Immediately after DNA replication, only the parent strand is methylated, while the newly synthesized daugher strand is unmethylated. Repair enzymes recognize this methylation and make changes to the daughter strand only. When the proofreading and repair enzymes have checked that the daughter strand is a faithful reverse complementary copy of the parent, methylation of the daughter strand is carried out by another enzyme (a maintenance DNA methyltransferase). For further information on DNA methylation and its central role in epigenetics, see the chapter on epigenetics.
The presence of a methyl mark is equivalent to making the statement at the molecular level that the new DNA strand has been fully checked and is acceptable.
Mechanism of mismatch repair
Once the mismatch has been recognized, and the daughter strand has been identified, the repair process begins. An endonuclease nicks the unmethylated daughter strand at two positions either site of the mismatch. An exonuclease then digests the short oligonucleotide spanning the mismatch site, leaving a gap in the damaged strand. A DNA polymerase synthesizes a new stretch of DNA to fill the gap left by the excised oligonucleotide, using the parent strand as a template. Finally, a ligase seals the nick, completing the repair of the DNA duplex (Figure 21).

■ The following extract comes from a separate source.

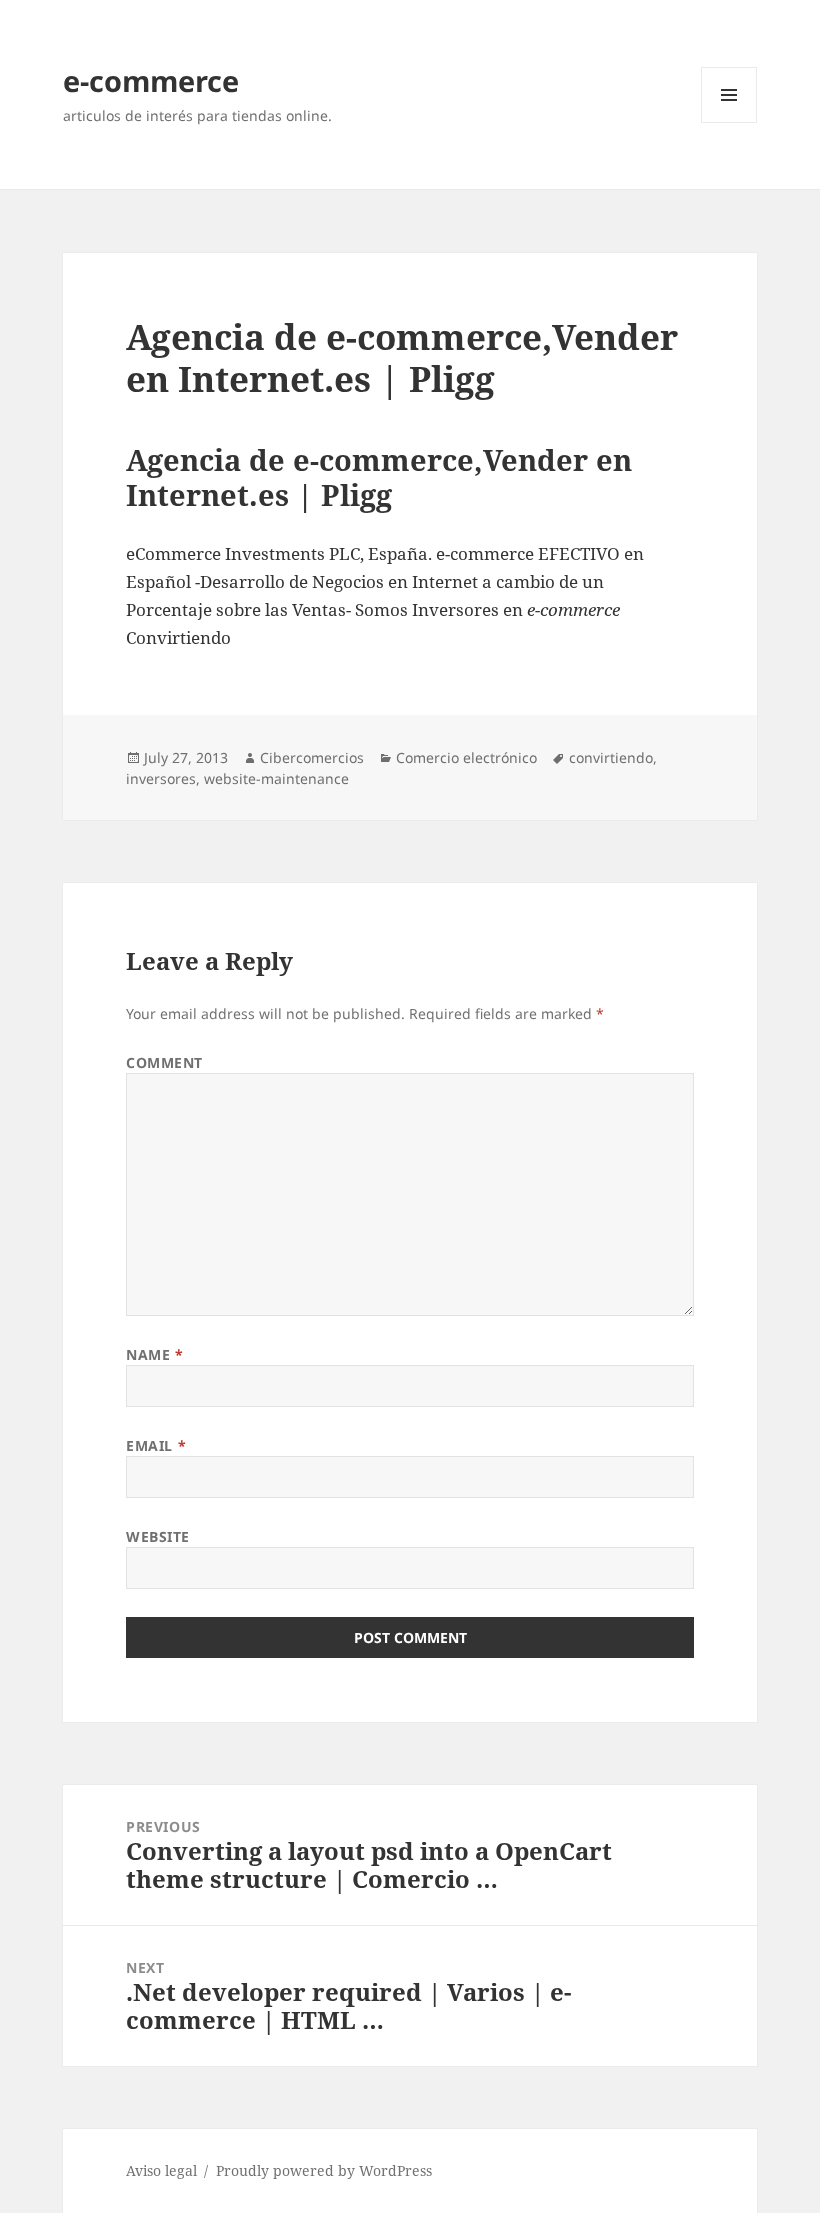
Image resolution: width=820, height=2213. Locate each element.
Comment (164, 1062)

Other DNA repair mechanisms
Double-strand breaks are repaired by non-homologous end joining, in which a DNA ligase joins the severed ends, or homologous recombination, in which sections from the damaged DNA are exchanged with an undamaged duplex. Lesions that cannot be repaired by other methods, such as those spanning both strands of the duplex (as formed with interstrand cross-linking agents), are also be repaired by homologous recombination.
T-T dimers are repaired by a specific class of enzymes called photolyases, which are present in many organisms. Separate photolyases (CPD photolyases and (6-4) photolyases) effectively reverse the dimer formation. The multi-step process involves the absorption of visible light and multiple electron transfer steps.
When damaged DNA is not repaired
Sometimes, this is not enough: despite all the DNA repair pathways that have evolved, sometimes a mutation will survive uncorrected through to the next round of DNA replication. At this point, (depending on the nature of the mutation) it may be permanently incorporated into the genome.
When DNA directs the synthesis of a protein from a gene containing a single mutation (through transcription and translation), the mutant protein may contain one incorrect amino acid. This may be of no great consequence, but if the amino acid is crucial (e.g. a catalytic residue at the active site of an enzyme) the resultant protein may be inactive. The malfunction may result in a catastrophic event such as the death of the organism, a genetic disease such as cystic fibrosis or sickle cell anaemia, or a carcinogenic lesion.
Occasionally, a mutation in DNA will produce a protein that works better than the original, or perhaps performs a new function: the mutant organism will have a competitive advantage over its neighbours, enabling it to spread its new gene through the population.
Evolution is not just something that occurred millions of years ago: it can be seen today in antibiotic resistance. Since the introduction of antibiotics into clinical use in the early 1940s, there has been a strong selective pressure for bacteria to evolve resistance. Strains of bacteria resistant to penicillin were observed in the mid-1940s, and there is a narrow window when any new antibiotic is introduced today before pathogenic bacteria acquire resistance, leading to a never-ending quest to find new antibiotics.
Without errors in DNA replication, evolution cannot occur; and without evolution, we would all be swimming around in a primordial soup. However, too many errors can lead to problems including cancer. A fine balance has evolved to allow just enough genetic variation for evolution to occur.